Problem description — Update the material starting at the line containing "433x574 pixels. How" and ending after the line containing "[x=303, y=511]": give those lines again with "Simple Form" changed to "Basic Form" and nothing else altered.
-- START Data provided --
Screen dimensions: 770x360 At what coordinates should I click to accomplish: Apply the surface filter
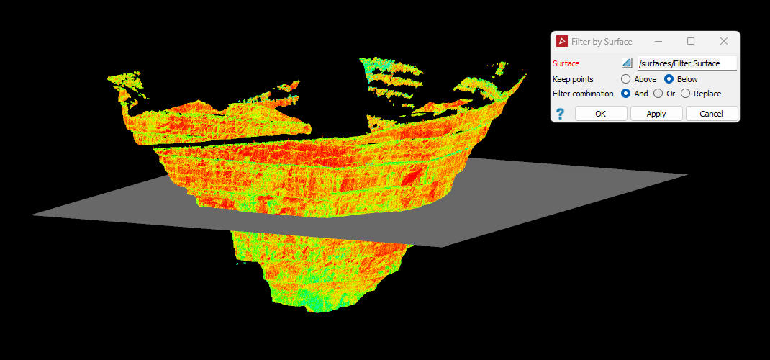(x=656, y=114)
-- END Data provided --
-- START Data provided --
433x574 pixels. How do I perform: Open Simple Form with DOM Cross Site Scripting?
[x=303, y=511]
-- END Data provided --
-- START Data provided --
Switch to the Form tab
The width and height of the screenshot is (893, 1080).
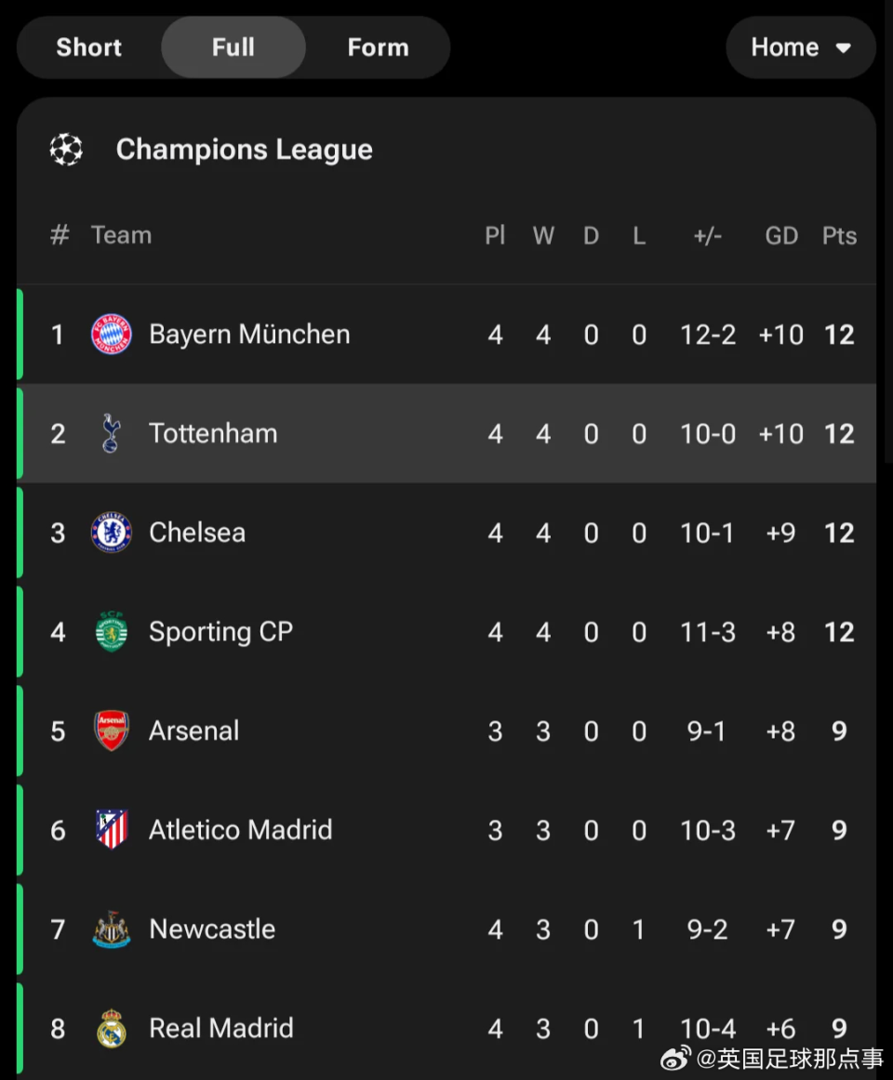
-- END Data provided --
Response to the task —
433x574 pixels. How do I perform: Open Basic Form with DOM Cross Site Scripting?
[x=303, y=511]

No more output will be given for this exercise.